TRECHO DO TEXTO:
—————

Agenda 02/03/2015 às 21:50

Uma das diferenças mais importantes na política refere-se ao conceito de líder e chefe. Enquanto este tende a comandar pessoas, impor ordens e ser autoritário, o primeiro conceito conduz as pessoas e as inspira.

Uma das diferenças mais importantes na política refere-se ao conceito de líder e chefe. Enquanto este tende a comandar pessoas, impor ordens e ser autoritário, o primeiro conceito conduz as pessoas e as inspira. Os chefes são temidos, e não respeitados, enquanto os líderes são conhecidos pelo poder de motivar, mostrando a direção a ser seguida e, mais importante, caminhar junto.

O mundo atual carece de líderes de destaque na política e o Brasil, infelizmente, segue essa tendência. Mas nem sempre foi assim. Para este artigo, selecionei um líder  na história mundial que se destacou pela busca incessante de dois objetivos: defender e influenciar o seu povo.

Os britânicos lembraram recentemente o cinquentenário da morte de Winston Churchill, o “Velho Leão” que desafiou Adolf Hitler e cuja coragem, ousadia e combatividade ainda são citadas como exemplos no Reino Unido e em todo mundo.

“Nesse dia, foi o Império Britânico que morreu com ele”, escreveu recentemente o jornal Daily Telegraph, sinal da marca gigante que o ex-Primeiro-Ministro e líder da guerra deixou para seus compatriotas.

Sua história revela a saga de um líder que não abriu mão de seus ideais e lutou com tenacidade pela defesa de seu povo.

 “Nada tenho a oferecer senão sangue, trabalho, lágrimas e suor.”

—————

MATERIAL FORNECIDO:
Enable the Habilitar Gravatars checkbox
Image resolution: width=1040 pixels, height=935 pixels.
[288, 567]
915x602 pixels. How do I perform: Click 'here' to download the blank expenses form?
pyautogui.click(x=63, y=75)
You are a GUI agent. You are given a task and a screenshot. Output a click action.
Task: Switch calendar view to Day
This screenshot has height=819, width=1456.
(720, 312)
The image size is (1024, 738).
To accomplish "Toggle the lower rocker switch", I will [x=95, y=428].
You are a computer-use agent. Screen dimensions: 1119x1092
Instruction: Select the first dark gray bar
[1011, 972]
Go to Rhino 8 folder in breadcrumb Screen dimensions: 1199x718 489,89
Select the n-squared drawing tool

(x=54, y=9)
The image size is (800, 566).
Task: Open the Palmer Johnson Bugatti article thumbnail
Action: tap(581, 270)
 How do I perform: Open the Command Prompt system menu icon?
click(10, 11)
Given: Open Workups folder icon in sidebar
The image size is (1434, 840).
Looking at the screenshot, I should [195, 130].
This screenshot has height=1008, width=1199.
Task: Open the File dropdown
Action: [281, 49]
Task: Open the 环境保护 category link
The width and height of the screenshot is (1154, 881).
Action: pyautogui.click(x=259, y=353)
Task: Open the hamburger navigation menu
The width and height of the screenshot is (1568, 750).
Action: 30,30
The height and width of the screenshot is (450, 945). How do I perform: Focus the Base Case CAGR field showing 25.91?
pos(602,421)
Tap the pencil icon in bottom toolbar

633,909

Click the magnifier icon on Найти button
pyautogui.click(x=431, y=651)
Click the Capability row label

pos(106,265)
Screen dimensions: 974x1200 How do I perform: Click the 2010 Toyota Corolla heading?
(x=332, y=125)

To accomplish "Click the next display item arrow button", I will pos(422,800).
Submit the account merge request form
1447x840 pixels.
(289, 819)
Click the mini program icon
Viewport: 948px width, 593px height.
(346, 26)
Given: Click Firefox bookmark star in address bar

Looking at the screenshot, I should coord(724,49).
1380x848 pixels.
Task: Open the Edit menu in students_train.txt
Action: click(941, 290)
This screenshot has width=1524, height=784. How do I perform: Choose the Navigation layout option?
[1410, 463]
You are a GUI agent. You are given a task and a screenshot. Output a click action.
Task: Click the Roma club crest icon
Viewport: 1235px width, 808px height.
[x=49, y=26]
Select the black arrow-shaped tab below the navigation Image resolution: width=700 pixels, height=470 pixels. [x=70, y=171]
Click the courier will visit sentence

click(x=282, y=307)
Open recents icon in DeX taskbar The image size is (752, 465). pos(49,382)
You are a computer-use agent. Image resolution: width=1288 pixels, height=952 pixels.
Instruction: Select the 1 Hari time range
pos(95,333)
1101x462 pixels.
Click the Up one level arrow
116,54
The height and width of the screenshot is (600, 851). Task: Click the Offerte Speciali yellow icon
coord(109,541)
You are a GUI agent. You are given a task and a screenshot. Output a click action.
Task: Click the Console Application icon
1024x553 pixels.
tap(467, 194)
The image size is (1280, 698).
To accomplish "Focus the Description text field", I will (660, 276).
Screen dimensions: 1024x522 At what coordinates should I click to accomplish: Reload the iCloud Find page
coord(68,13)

—————

EXERCÍCIO PROPOSTO: Por favor, extraia por inteiro o texto sobre líderes e chefes na política, sem nenhuma alteração.

RESPOSTA:
Agenda 02/03/2015 às 21:50

Uma das diferenças mais importantes na política refere-se ao conceito de líder e chefe. Enquanto este tende a comandar pessoas, impor ordens e ser autoritário, o primeiro conceito conduz as pessoas e as inspira.

Uma das diferenças mais importantes na política refere-se ao conceito de líder e chefe. Enquanto este tende a comandar pessoas, impor ordens e ser autoritário, o primeiro conceito conduz as pessoas e as inspira. Os chefes são temidos, e não respeitados, enquanto os líderes são conhecidos pelo poder de motivar, mostrando a direção a ser seguida e, mais importante, caminhar junto.

O mundo atual carece de líderes de destaque na política e o Brasil, infelizmente, segue essa tendência. Mas nem sempre foi assim. Para este artigo, selecionei um líder  na história mundial que se destacou pela busca incessante de dois objetivos: defender e influenciar o seu povo.

Os britânicos lembraram recentemente o cinquentenário da morte de Winston Churchill, o “Velho Leão” que desafiou Adolf Hitler e cuja coragem, ousadia e combatividade ainda são citadas como exemplos no Reino Unido e em todo mundo.

“Nesse dia, foi o Império Britânico que morreu com ele”, escreveu recentemente o jornal Daily Telegraph, sinal da marca gigante que o ex-Primeiro-Ministro e líder da guerra deixou para seus compatriotas.

Sua história revela a saga de um líder que não abriu mão de seus ideais e lutou com tenacidade pela defesa de seu povo.

 “Nada tenho a oferecer senão sangue, trabalho, lágrimas e suor.”